WASHINGTON — Several Washington-area businesses are anxious to get flying, days after new rules from the Federal Aviation Administration make it easier and faster to navigate the process of getting a permit to use drones for commercial purposes.
Real estate, aerial photography, construction and farming are some of the industries that will benefit from new regulations that free them from requesting time-consuming special waivers to use the unmanned aerial vehicles.
“We’ve been waiting a long time for the FAA to come through with these new rules, so we can fly,” said real estate photographer Ralph Cocco, of Pix N Palette Photography in Loudoun County, Virginia.
Cocco and other business owners say they’ve been hamstrung by previous rules that made it more difficult to fly drones for commercial purposes.
“That has been the big problem in the past — you had to literally be a certified pilot to fly these things,” said Cocco.
Under the new rules, anyone over age 16 can take an aeronautical knowledge test at an FAA-approved facility and pass a background check to qualify for a remote pilot certificate.
That’s not to say applying for the certificate is easy, said Jason Hettmansperger, an application developer with the interactive mapping company Blue Raster, out of Arlington, Virginia.
“The new Part 107, the full PDF file, is 624 pages long,” said Hettmansperger, of the FAA’s final rule on commercial drone use. “That’s not hardly digestible by any one person.”
Cocco said the aeronautical knowledge test is challenging.
“Some of the questions, from what I’ve seen, you almost have to be a certified pilot to answer them,” he said. “So, I’m not sure how that’s going to work for people like me, who have no experience.”
Cocco said he and his son will work together to master the drone certification process.
“As a matter of fact, I’m looking out the window right now, watching him fly it,” he laughed.
Photography is instrumental in selling a house, said Cocco.
“Whenever anybody’s out looking for a home, the first thing they want to do is see photos of the exteriors, interiors, any of the amenities that have been installed,” said Cocco. “That’s the way it’s done nowadays in the real estate business.”

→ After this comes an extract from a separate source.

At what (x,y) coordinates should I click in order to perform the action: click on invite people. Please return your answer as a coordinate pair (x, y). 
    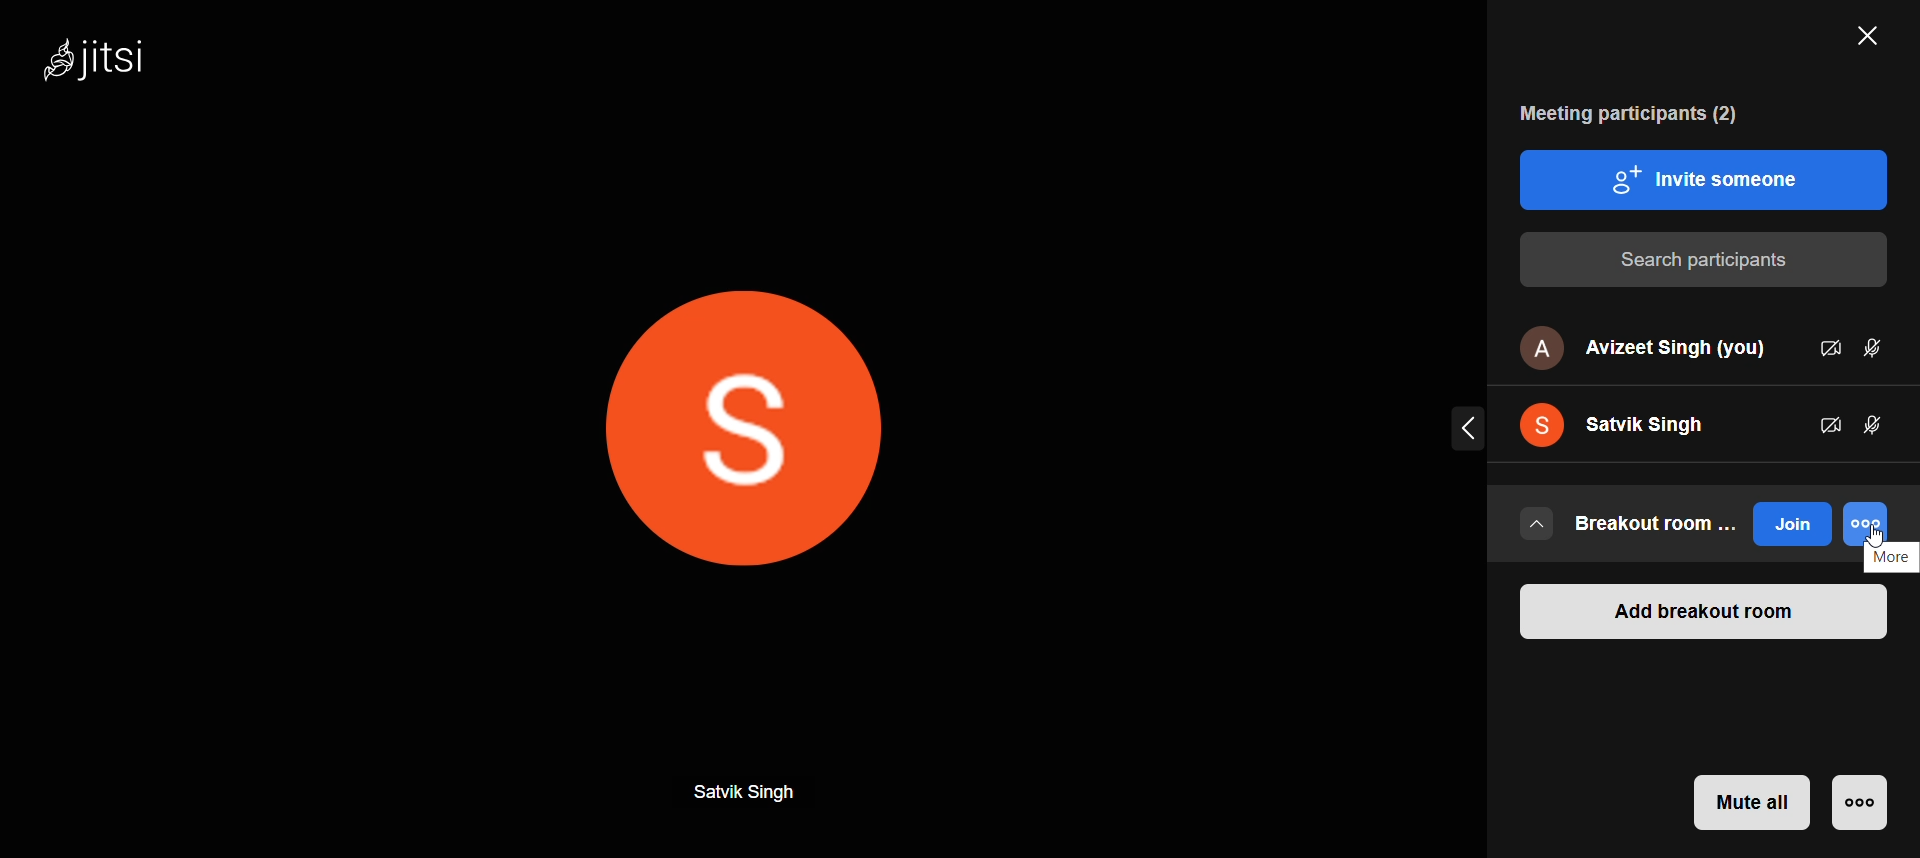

Video from a drone will help people buying or selling a home, especially larger single-family houses.
“You’ve gotta (SIC) have acreage to really get a good view of the home, and that’s where aerial photography will come in,” said Cocco.

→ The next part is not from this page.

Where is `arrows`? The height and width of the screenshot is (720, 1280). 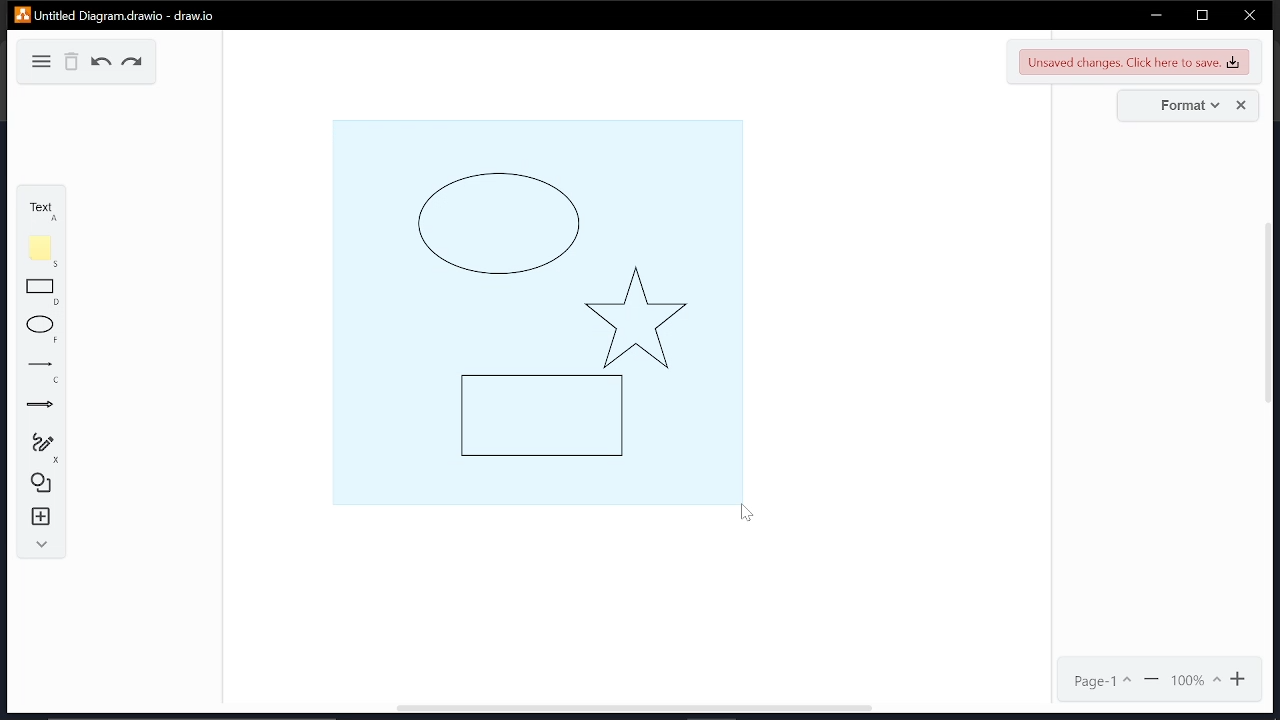 arrows is located at coordinates (40, 407).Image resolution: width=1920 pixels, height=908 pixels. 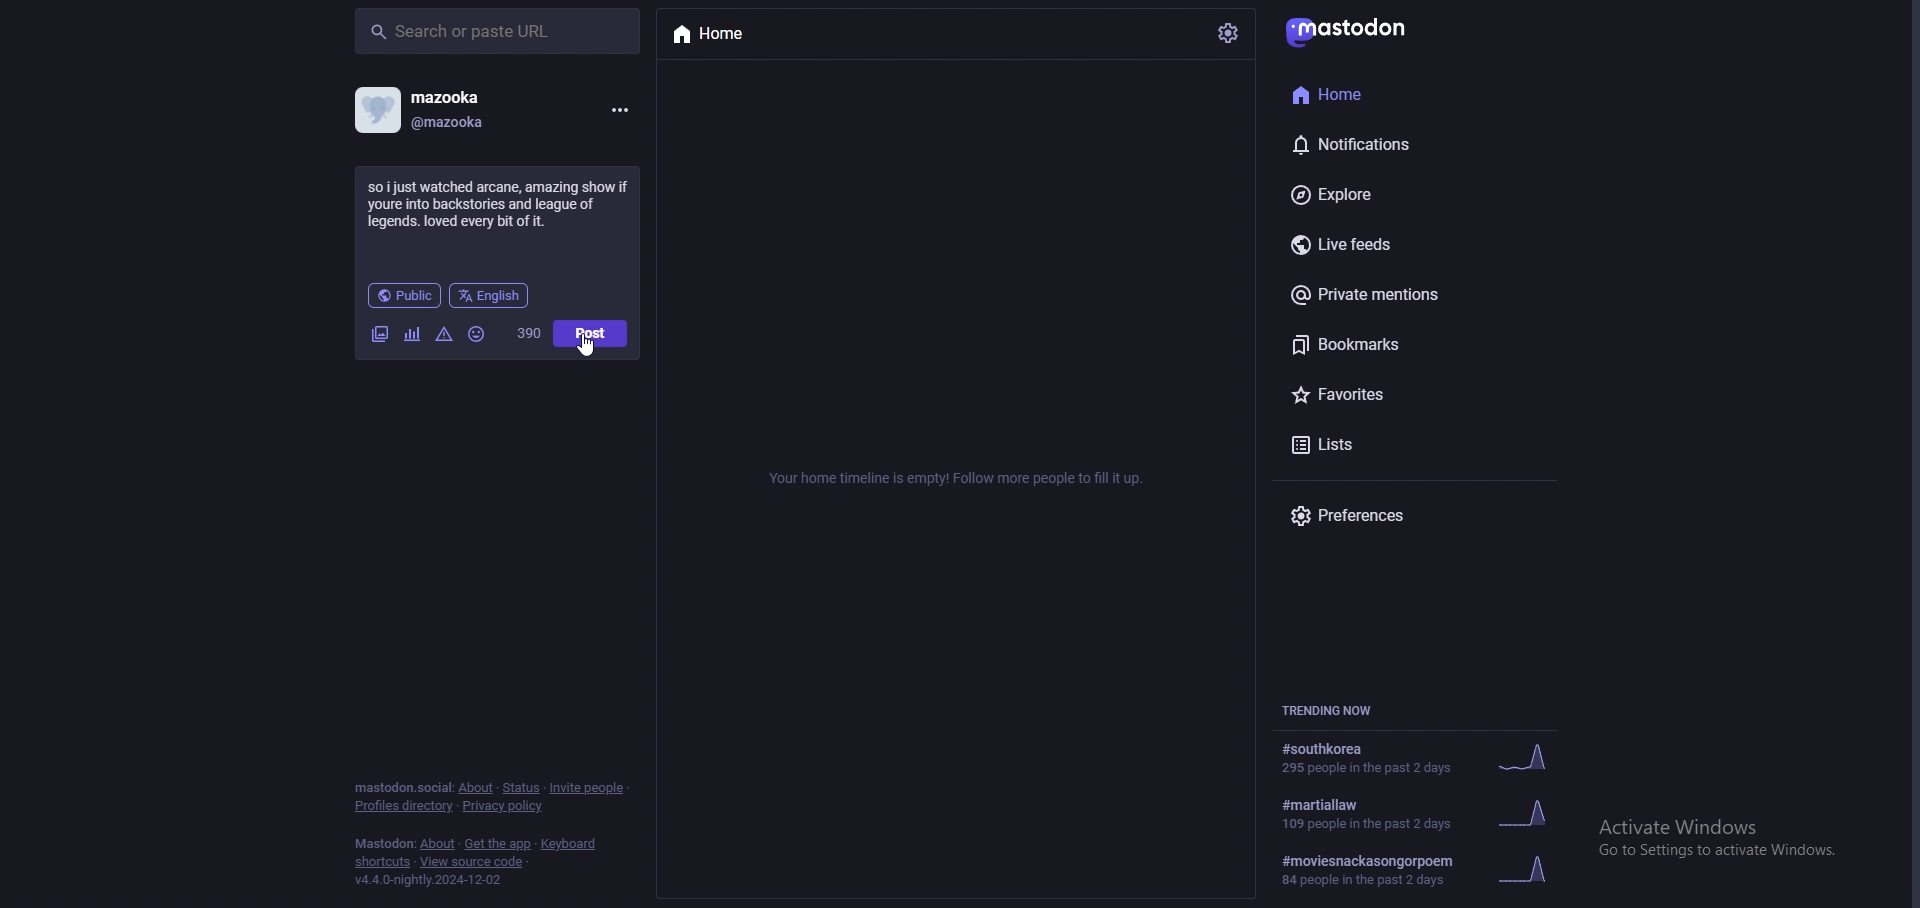 What do you see at coordinates (528, 333) in the screenshot?
I see `word limit` at bounding box center [528, 333].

Blue Raster, founder and principal Michael Lippmann, said that in the past, getting an image of an area of interest required a satellite or aerial flight. That was costly, and clouds and other atmospheric conditions meant you couldn’t get a guarantee that your images would be sharp.

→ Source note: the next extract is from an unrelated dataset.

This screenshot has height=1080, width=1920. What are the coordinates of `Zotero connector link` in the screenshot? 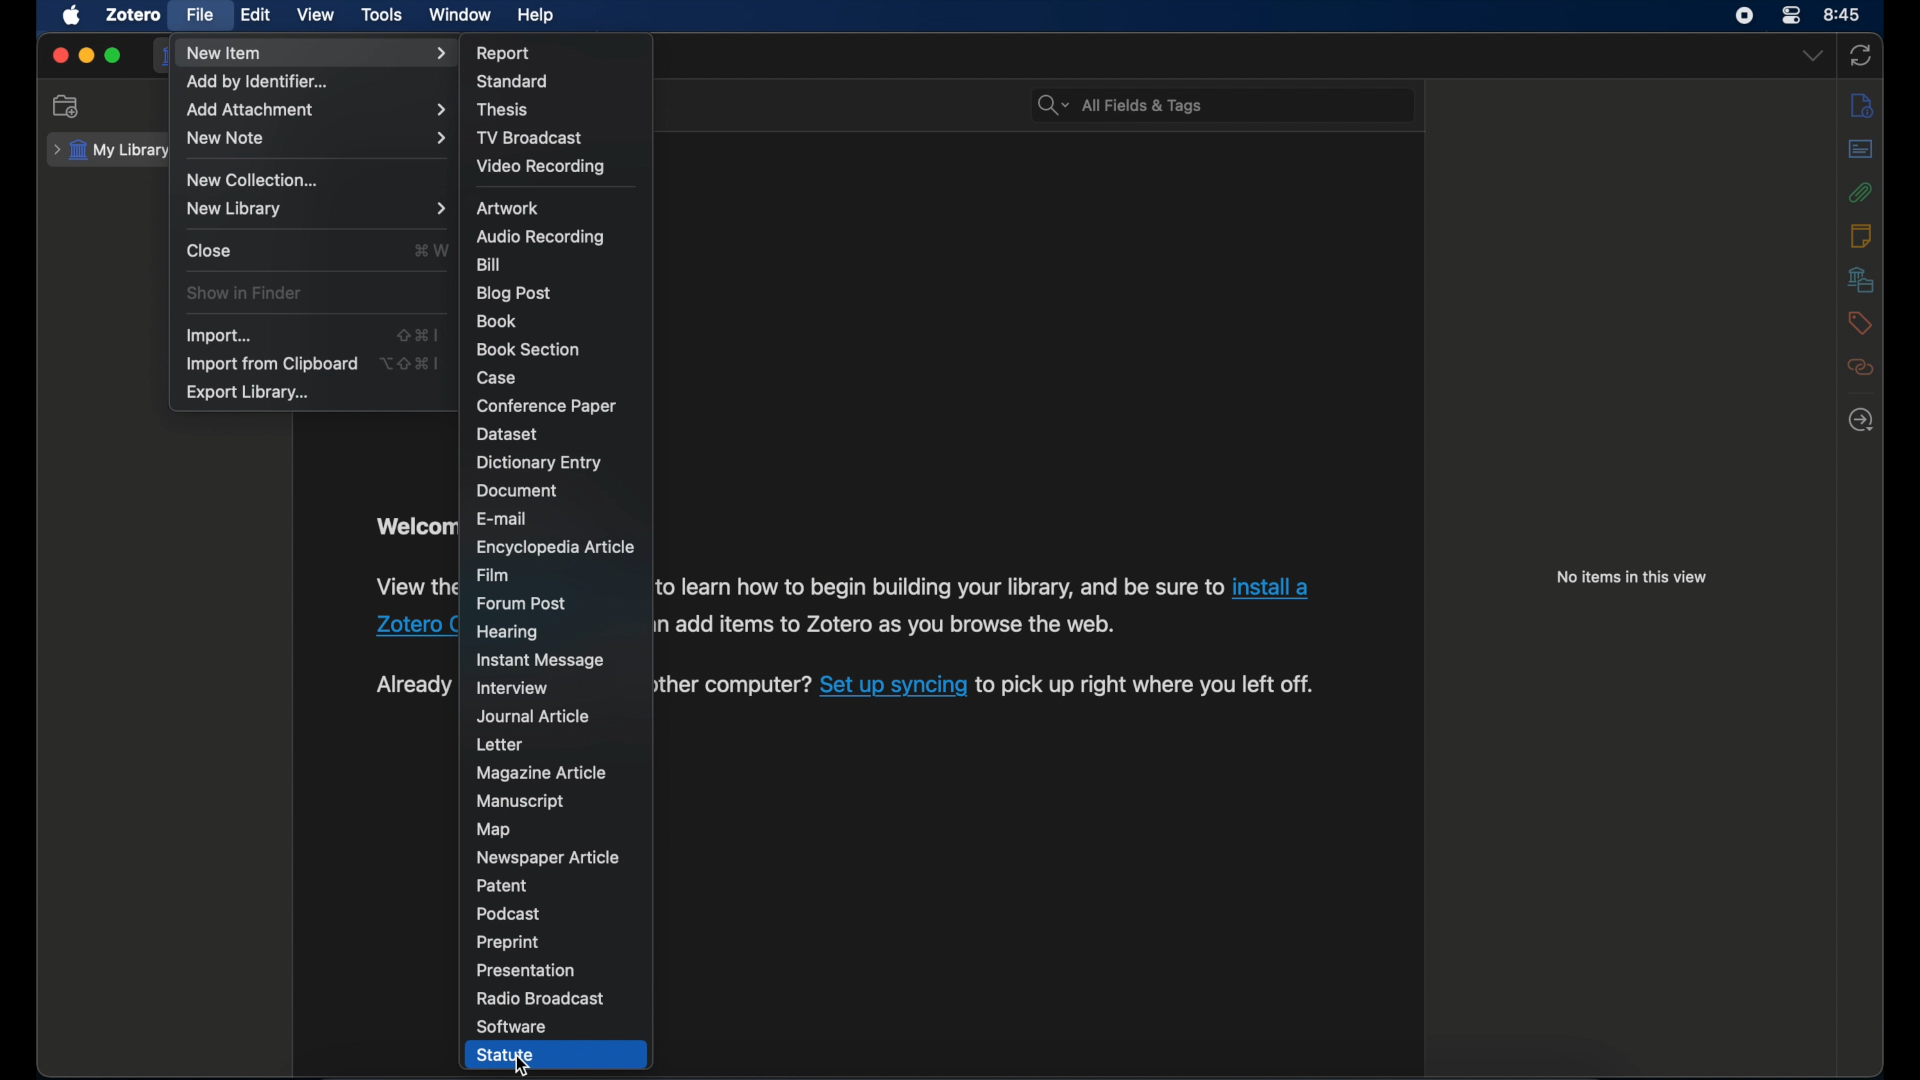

“With a drone, you can fly below the clouds and capture an area rapidly and frequently and immediately analyze it,” Lippmann said.
“You can take imagery and have a map out of the same day,” Hettmansperger said.
While companies can apply for waivers, under the FAA rules a drone must be flown during the day, under 400 feet, and within sight of the operator.
Initially, Hettmansperger’s company will use a DJI quadcopter, with models that begin under $1,000, which has made them a favorite with hobbyists.
“At 400 feet, on a fairly flat area, you can get several hundred acres,” said Hettmansperger.
Rules for flying drones commercially are much more lax outside the United States.
“Using mobile apps available today, you can program a drone to automatically fly over an area and capture ultrahigh quality images ready for analysis,” said Lippmann.
“Drone2Map allows us to import it and immediately create 3D models and analysis of the area,” said Lippmann. “We have already used it with our clients, including the Jane Goodall Institute to assess chimpanzee habitat,” in Tanzania.
Hettmansperger said the drone is surprisingly easy to operate.
“I’ve played a bit of video games, so I’m used to manipulating controls with my thumbs,” he said. “It’s really not that scary, because if it’s getting out of hand you just stop what you’re doing, and the drone just hovers.”
Lippmann, who has operated a drone for fun as a hobbyist, said the technology does not come without risks as well as benefits.
“Talk to anyone with a drone and they will tell you about a near miss, or a time their drone was damaged, so it will be important to manage this as more and more drones take to the skies to deliver packages, inspect construction and agriculture, and even fight wildfires,” he said.
“It’s an exciting new area to be involved in and we are just at the beginning of what will be possible,” said Lippmann.